How should I friendship? How many friends should a person have? The case is complicated. sometimes We tend to associate the quality of friendship with the number of friends we have. Also with proximity, the amount of time we spend with our friends or depend on them. Nothing is further from reality.
“Many of the relational models we see in the typical chain of friends, carried over to real life, would be toxic because they tend to be very closed circles, with very little intimacy for their members and With some kind of tacit agreement that prevents growth outside the group. And reality is more diverse, dynamic and infinitely changeable“, Explain to ICON Clinical Psychologist Violeta Alcoser. This refers to the most successful series in recent decades, such as friends also The Big Bang Theory.
As clinical psychologist Maria Hurtado confirms, “Real friends It can be counted on the fingers of one handSociety, especially social networks, prepares us to have a diverse group of friends or followers. According to a 1990 study by psychologist and evolutionary biologist Robin Dunbar, humans We can handle up to 150 social relationships, but only five of them go deep. s Other studies cited by El País Clarify a point We only need three to five good friends to enjoy a full social life. Why then do we have so many people on our social networks?
Networking and friendship
“The main problem of our society is that The idea is instilled that the more friends you have, the better. That is why you give great importance to likes and the number of followers you have on social networks. Quantity is valued more than quality when it should be the opposite,” says Hurtado.

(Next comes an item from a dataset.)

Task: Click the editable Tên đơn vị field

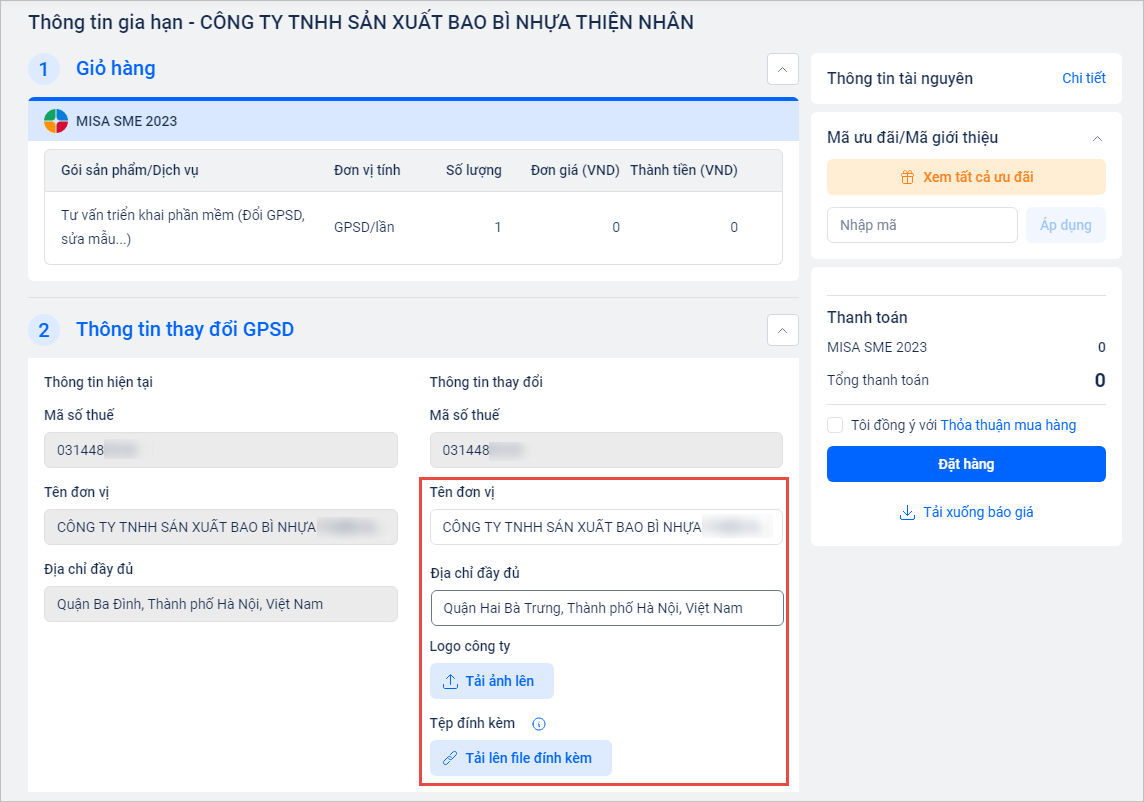Action: point(606,527)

“The interest in recent years to have several virtual friends and whom I love is not really a need that arises from the individual himself to enhance his well-being (in fact, they do not promote well-being, quite the contrary), but As a result of the manipulation we already have data and evidence. From a mental health point of view, the ideal option is to restrict the use of social networks and prioritize real relationships, face-to-face conversations, and healthy friendships, even if they are few,” notes Alcoser, on the other hand.

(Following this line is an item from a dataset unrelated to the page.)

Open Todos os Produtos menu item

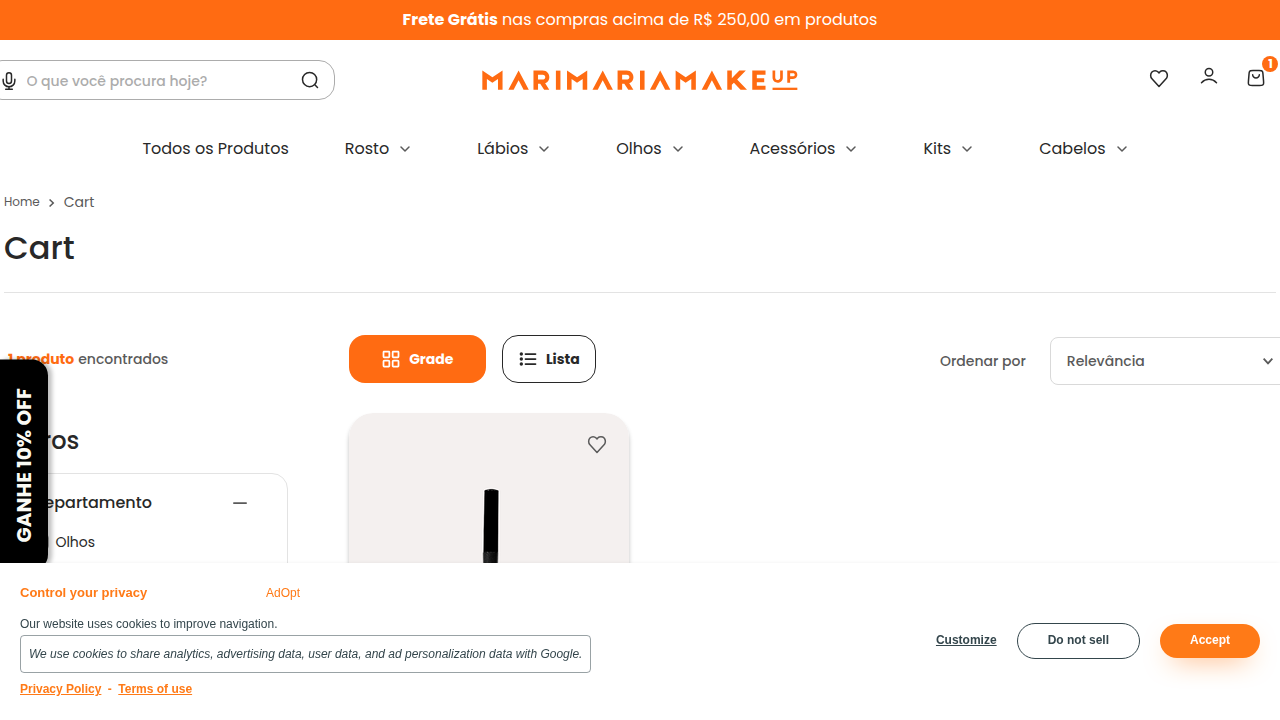(x=215, y=148)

Now, is a more “superficial” friendship necessary? Psychologists think so It is important to have friends with whom you can joke with confidence, but without going into intimate matters. “As we grow, we increase the number of relationships and friends, spouses and later bosses, co-workers or clients play their part. They are all crucial to our lives,” they explain.
for experts,True friendship is “a friend who listens, who offers solutions to our problems without judging us, who is honest and forgives us if we make mistakes.” On the other hand, “Those who approach you out of interest, see you as a competitor, are not there when you need them or reveal your secrets are not true friends.”
How does the passage of time affect friendships?
It is common, over time, for the closest friendships to diverge or end, but you can also resume friendship over the years. In any case, It’s not a bad thing to lose friends, because friendships tend to be replaced gradually. Friendship and its forms has evolved According to individual needs and the vital moment you are going through. As our lifestyle changes Independent friends prevail With which we get to know in different fields, as well as the different groups that are relevant to our current situation and with which we gain more quality relationships.”
Time, however, is an essential component of a good friendship. You have to spend time with friends to form a lasting bond. According to Jeffrey A. Hall, a professor at the University of KansasIt takes about 200 hours with someone to achieve closeness and intimacy friendship with them. Now, if we want to have five good friends, the investment is up to 1000 hours, which is approximately 42 days.
“Award-winning zombie scholar. Music practitioner. Food expert. Troublemaker.”